• 【洛谷 1596】湖计数


    题目描述

    Due to recent rains, water has pooled in various places in Farmer John's field, which is represented by a rectangle of N x M (1 <= N <= 100; 1 <= M <= 100) squares. Each square contains either water ('W') or dry land ('.'). Farmer John would like to figure out how many ponds have formed in his field. A pond is a connected set of squares with water in them, where a square is considered adjacent to all eight of its neighbors. Given a diagram of Farmer John's field, determine how many ponds he has.

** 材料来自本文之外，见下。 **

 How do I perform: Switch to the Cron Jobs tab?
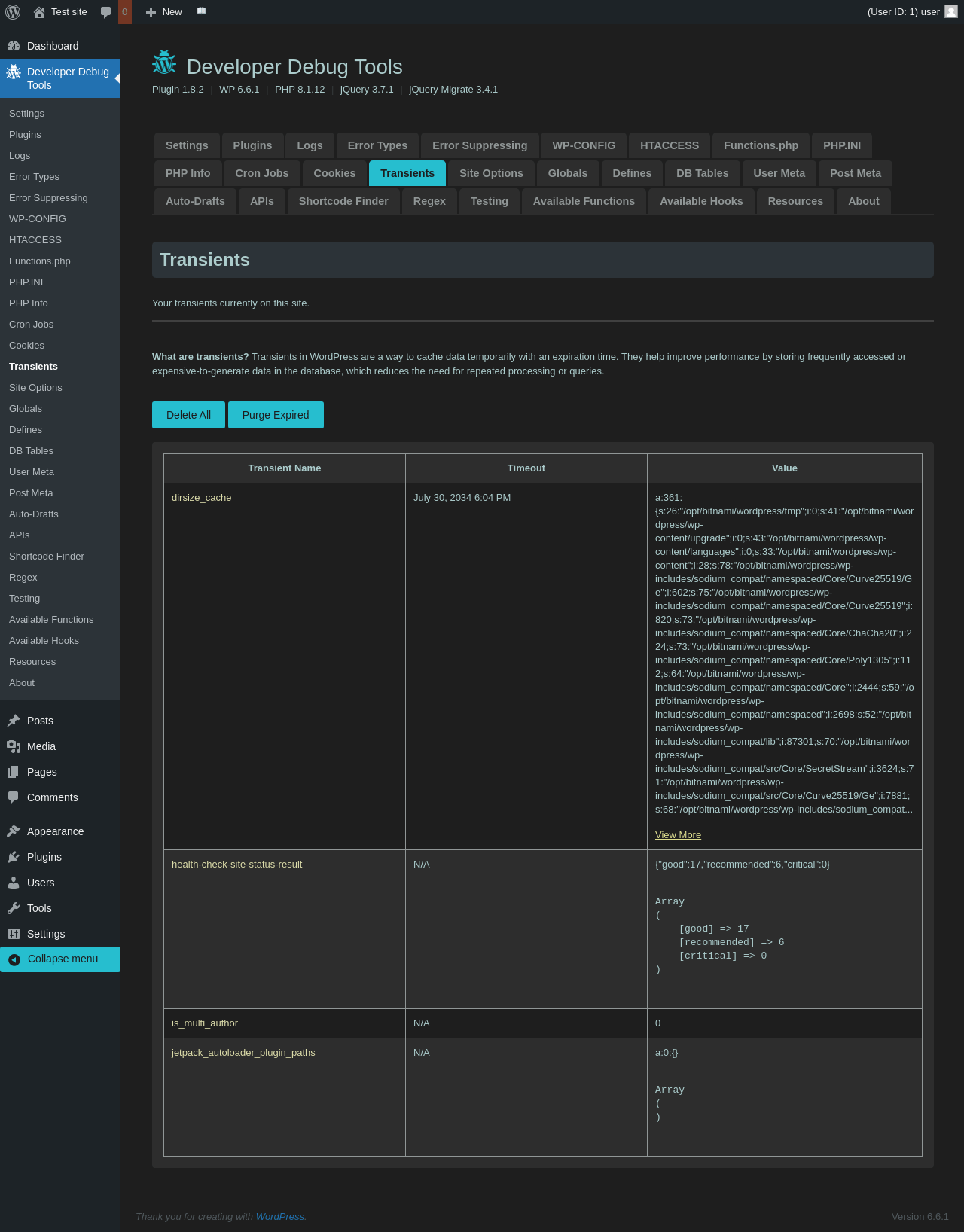click(x=261, y=173)
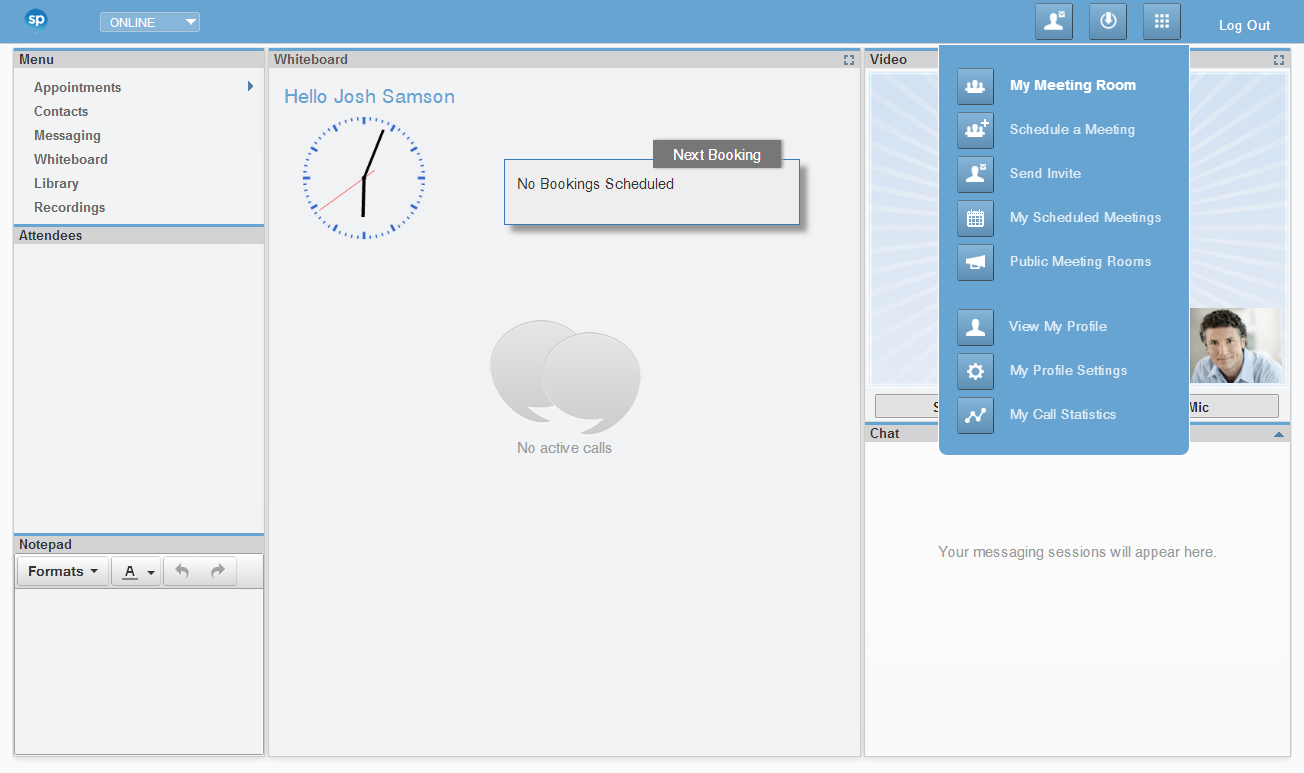Image resolution: width=1304 pixels, height=773 pixels.
Task: Click inside the Notepad text area
Action: click(139, 670)
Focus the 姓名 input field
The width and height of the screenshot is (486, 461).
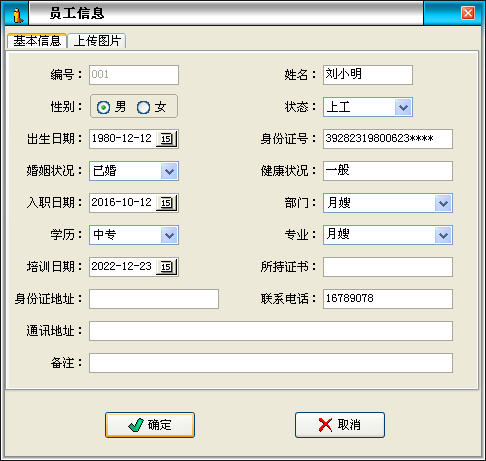[368, 75]
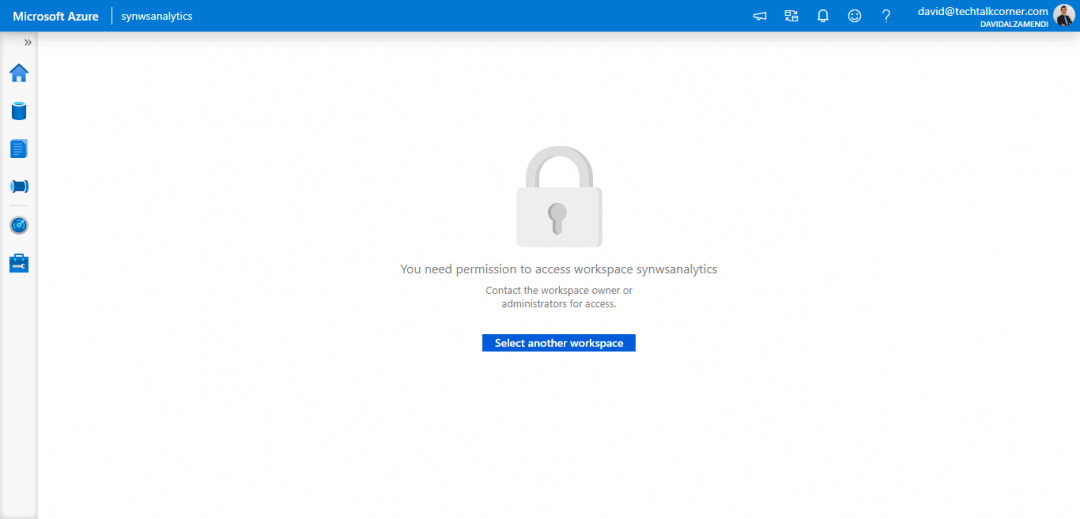1080x519 pixels.
Task: Open notifications bell
Action: [823, 16]
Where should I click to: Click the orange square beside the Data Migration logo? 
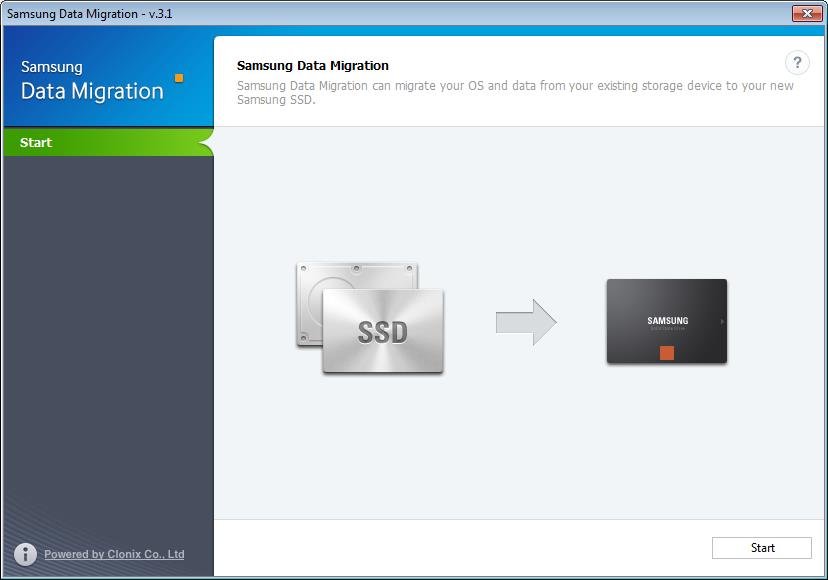point(179,77)
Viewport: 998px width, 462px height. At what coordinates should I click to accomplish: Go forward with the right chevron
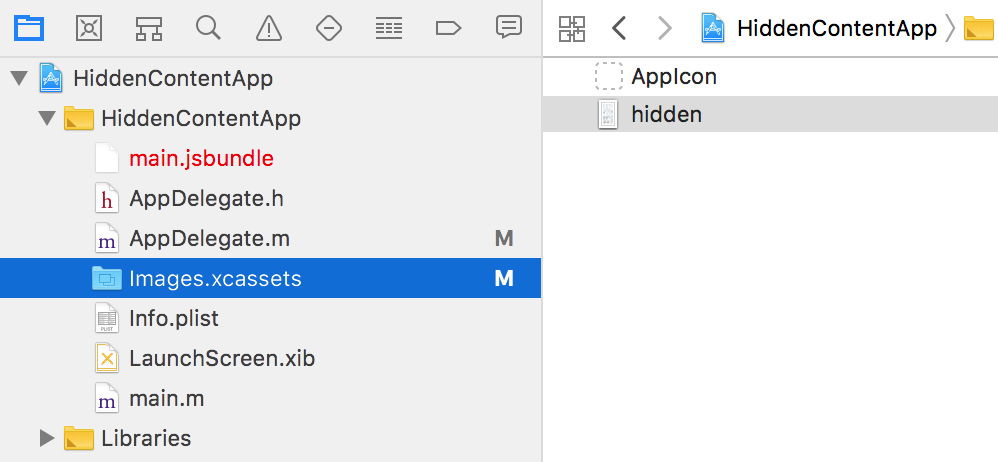(664, 28)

    由于近期的降雨,雨水汇集在农民约翰的田地不同的地方。我们用一个NxM(1<=N<=100;1<=M<=100)网格图表示。每个网格中有水('W') 或是旱地('.')。一个网格与其周围的八个网格相连,而一组相连的网格视为一个水坑。约翰想弄清楚他的田地已经形成了多少水坑。给出约翰田地的示意图,确定当中有多少水坑。

    输入输出格式

    输入格式:

    Line 1: Two space-separated integers: N and M * Lines 2..N+1: M characters per line representing one row of Farmer John's field. Each character is either 'W' or '.'. The characters do not have spaces between them.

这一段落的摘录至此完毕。